- [Aim of the task]: Return the lines of the data below exactly. Start at the first and end with the line containing "Legal (15, 2504)".

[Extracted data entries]
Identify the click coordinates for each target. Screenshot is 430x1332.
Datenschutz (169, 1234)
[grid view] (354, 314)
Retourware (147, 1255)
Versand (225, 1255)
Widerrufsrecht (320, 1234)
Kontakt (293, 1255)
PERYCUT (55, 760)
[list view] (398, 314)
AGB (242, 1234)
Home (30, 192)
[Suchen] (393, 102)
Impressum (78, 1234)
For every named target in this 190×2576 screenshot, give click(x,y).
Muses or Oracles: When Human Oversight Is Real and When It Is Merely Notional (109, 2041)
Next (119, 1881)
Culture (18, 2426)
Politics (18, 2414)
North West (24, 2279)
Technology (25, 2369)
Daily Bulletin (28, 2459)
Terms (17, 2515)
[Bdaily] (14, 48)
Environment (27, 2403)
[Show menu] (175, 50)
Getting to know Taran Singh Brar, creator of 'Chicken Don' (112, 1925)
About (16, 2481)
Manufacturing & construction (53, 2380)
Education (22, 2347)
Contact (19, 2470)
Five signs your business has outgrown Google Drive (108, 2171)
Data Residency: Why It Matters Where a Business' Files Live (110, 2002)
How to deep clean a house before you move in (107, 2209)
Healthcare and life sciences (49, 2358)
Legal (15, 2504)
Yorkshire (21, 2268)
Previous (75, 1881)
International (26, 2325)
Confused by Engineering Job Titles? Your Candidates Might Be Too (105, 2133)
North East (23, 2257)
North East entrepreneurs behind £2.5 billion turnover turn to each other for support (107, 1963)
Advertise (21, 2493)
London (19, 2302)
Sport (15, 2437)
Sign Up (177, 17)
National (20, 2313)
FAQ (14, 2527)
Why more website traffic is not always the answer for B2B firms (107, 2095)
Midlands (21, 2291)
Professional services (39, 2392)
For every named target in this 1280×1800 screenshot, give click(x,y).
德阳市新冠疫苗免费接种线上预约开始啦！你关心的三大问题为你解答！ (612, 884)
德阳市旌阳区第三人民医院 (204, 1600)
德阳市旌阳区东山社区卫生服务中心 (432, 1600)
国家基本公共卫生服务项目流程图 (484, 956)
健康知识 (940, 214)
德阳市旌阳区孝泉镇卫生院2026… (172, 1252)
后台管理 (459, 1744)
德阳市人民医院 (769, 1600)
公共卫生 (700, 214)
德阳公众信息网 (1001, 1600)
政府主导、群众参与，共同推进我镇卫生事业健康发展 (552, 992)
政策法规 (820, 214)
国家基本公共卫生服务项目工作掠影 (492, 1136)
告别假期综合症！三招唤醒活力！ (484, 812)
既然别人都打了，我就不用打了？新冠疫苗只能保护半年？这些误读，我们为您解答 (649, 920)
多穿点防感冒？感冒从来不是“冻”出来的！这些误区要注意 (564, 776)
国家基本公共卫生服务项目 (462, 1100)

- [Result of the task]:
Identify the click coordinates for each target. Screenshot is 430x1332.
Datenschutz (169, 1234)
[grid view] (354, 314)
Retourware (147, 1255)
Versand (225, 1255)
Widerrufsrecht (320, 1234)
Kontakt (293, 1255)
PERYCUT (55, 760)
[list view] (398, 314)
AGB (242, 1234)
Home (30, 192)
[Suchen] (393, 102)
Impressum (78, 1234)
For every named target in this 190×2576 screenshot, give click(x,y).
Muses or Oracles: When Human Oversight Is Real and When It Is Merely Notional (109, 2041)
Next (119, 1881)
Culture (18, 2426)
Politics (18, 2414)
North West (24, 2279)
Technology (25, 2369)
Daily Bulletin (28, 2459)
Terms (17, 2515)
[Bdaily] (14, 48)
Environment (27, 2403)
[Show menu] (175, 50)
Getting to know Taran Singh Brar, creator of 'Chicken Don' (112, 1925)
About (16, 2481)
Manufacturing & construction (53, 2380)
Education (22, 2347)
Contact (19, 2470)
Five signs your business has outgrown Google Drive (108, 2171)
Data Residency: Why It Matters Where a Business' Files Live (110, 2002)
How to deep clean a house before you move in (107, 2209)
Healthcare and life sciences (49, 2358)
Legal (15, 2504)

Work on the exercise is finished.